→ **Texto de origem**
>>>>
As terras onde moram 96 famílias descendentes de escravos têm registro de ocupação desde 1880, oito anos antes da própria abolição da escravidão (ocorrida em 1888). Foi lá que surgiu o quilombo Mundico e é onde seus descendentes moram desde então.

A comunidade é certificada pela Fundação Cultural Palmares e consta na lista da entidade —o que confirma a origem e o local dos quilombolas e permite que a terra seja titulada.

Mas a comunidade aguarda, desde 2013, que o Incra (Instituto Nacional de Colonização e Reforma Agrária) avance no processo de regularização fundiária do território.

O Incra disse que processos de regularização de territórios quilombolas "obedecem a critérios definidos na legislação vigente, os quais são seguidos rigorosamente pelo Incra". O órgão, porém, não citou prazo para avançar com o processo da comunidade. Procurada, a Fundação Palmares não respondeu a reportagem. A Superintendência Regional do Incra no Maranhão afirma que não recebeu nenhuma manifestação formal.

Impasse

Mesmo com a comunidade oficialmente reconhecida, a área apareceu agora como sendo de propriedade de Luiz Henrique Diniz Fonseca, ex-prefeito de Porto Rico (MA). Não se sabe quando ou como ele registrou o local, já que teoricamente isso não seria possível.

O terreno foi parar agora em um leilão porque o político foi executado na Justiça a pagar uma dívida de R$ 153 mil a um empresário de São Luís. A coluna tentou, por quatro dias, localizar o ex-prefeito Luiz Diniz, mas não conseguiu. Nem sequer na parte pública do processo consta o nome do advogado dele. O espaço está aberto, caso Diniz deseje comentar a reportagem.

O processo corre no 4º Juizado Especial Cível da Capital, que penhorou a área e determinou que seja leiloada para quitar o débito (ou apenas parte dele).

O lance mínimo está em R$ 158 mil. Caso não haja comprador, está agendado um segundo leilão para sete dias depois, com lance mínimo de R$ 79 mil.

Inicialmente, o primeiro leilão estava marcado para o dia 5, mas o evento foi adiado porque a empresa de leilões não conseguiu informação da intimação dos credores para acompanharem o processo.

Clima de tensão

A notícia de que as terras estão registradas em nome do político assustou os quilombolas, que temem serem despejados. A luta agora é para que o leilão não ocorra.
<<<<
→ **Instruções de trabalho**
1: Na reportagem sobre o quilombo Mundico, desde que ano a comunidade aguarda que o Incra avance na regularização fundiária do território?
2: Quais são todos os valores em reais citados na reportagem sobre o quilombo Mundico?
3: Dê a continuação da reportagem sobre o quilombo Mundico, começando logo após a última frase.

→ **Trechos dos registros**
>>>>
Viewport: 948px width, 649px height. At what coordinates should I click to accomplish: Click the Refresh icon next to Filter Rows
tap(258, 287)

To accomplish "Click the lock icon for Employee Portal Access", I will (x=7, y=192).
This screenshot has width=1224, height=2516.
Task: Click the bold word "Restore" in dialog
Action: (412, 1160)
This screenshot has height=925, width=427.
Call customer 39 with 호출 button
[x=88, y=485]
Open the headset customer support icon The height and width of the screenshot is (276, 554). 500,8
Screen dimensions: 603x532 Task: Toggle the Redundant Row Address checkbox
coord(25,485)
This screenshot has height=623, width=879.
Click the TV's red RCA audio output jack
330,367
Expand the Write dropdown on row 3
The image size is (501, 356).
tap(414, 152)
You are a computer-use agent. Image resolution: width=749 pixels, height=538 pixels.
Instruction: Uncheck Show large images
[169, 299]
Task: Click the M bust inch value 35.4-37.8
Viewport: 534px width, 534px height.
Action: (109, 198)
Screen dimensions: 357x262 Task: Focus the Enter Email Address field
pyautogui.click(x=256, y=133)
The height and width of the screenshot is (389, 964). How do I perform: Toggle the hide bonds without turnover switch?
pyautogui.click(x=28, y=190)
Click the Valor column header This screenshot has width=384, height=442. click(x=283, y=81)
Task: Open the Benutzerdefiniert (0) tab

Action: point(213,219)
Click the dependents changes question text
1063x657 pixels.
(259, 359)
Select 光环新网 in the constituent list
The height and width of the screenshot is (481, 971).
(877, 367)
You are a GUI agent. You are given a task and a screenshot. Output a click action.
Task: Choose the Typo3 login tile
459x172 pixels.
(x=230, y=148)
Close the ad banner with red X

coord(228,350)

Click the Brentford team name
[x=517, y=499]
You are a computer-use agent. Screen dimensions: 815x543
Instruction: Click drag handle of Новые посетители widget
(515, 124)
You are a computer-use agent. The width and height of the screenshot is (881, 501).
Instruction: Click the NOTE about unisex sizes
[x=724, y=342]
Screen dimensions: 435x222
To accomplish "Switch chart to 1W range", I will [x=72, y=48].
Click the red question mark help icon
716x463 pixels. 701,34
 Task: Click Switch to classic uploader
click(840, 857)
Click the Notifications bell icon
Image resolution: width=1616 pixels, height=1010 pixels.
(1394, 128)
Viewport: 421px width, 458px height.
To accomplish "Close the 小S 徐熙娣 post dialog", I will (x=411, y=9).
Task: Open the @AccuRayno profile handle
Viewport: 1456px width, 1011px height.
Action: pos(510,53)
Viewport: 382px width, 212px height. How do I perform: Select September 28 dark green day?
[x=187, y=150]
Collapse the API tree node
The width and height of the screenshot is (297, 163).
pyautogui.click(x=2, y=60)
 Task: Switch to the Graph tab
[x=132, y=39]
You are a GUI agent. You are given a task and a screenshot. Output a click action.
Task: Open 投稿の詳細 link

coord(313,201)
<<<<
→ **Lista de respostas**
1: Desde 2013.

2: R$ 153 mil; R$ 158 mil; R$ 79 mil

3:
"O clima aqui ficou meio tenso. Você saber que a comunidade onde você nasceu e tem toda a sua história vai ser vendida é muito triste; você sabe que será despejado e não tem para onde ir", conta Raimundo Ribeiro, 39.

O quilombola Paulo Gonçalo, 69, conta que em toda sua vida nunca tinha ouvido falar que o terreno em que está o quilombo teria outro dono. Ele relata que seus antepassados viveram ali, sem que nunca se tenha dado notícia de posse externa do local.

"Nasci, me criei e formei minha família aqui. Na minha vida tinha ouvido falar de um homem que cercou uma área próxima para seu gado não avançasse, mas nunca se falou em dono das terras porque a gente sempre esteve lá", afirma.

Segundo o advogado Rafael Silva, assessor jurídico da CPT (Comissão Pastoral da Terra) no Maranhão e que representa as famílias locais, a comunidade vai entrar com recurso, os embargos de terceiro, para mostrar ao judiciário que as terras têm dono e não podem ser leiloadas.

"Esse tipo de recurso é para pessoas com posse, propriedade ou direito sobre um bem que está sendo diretamente afetado por uma decisão judicial envolvendo outras pessoas", explica.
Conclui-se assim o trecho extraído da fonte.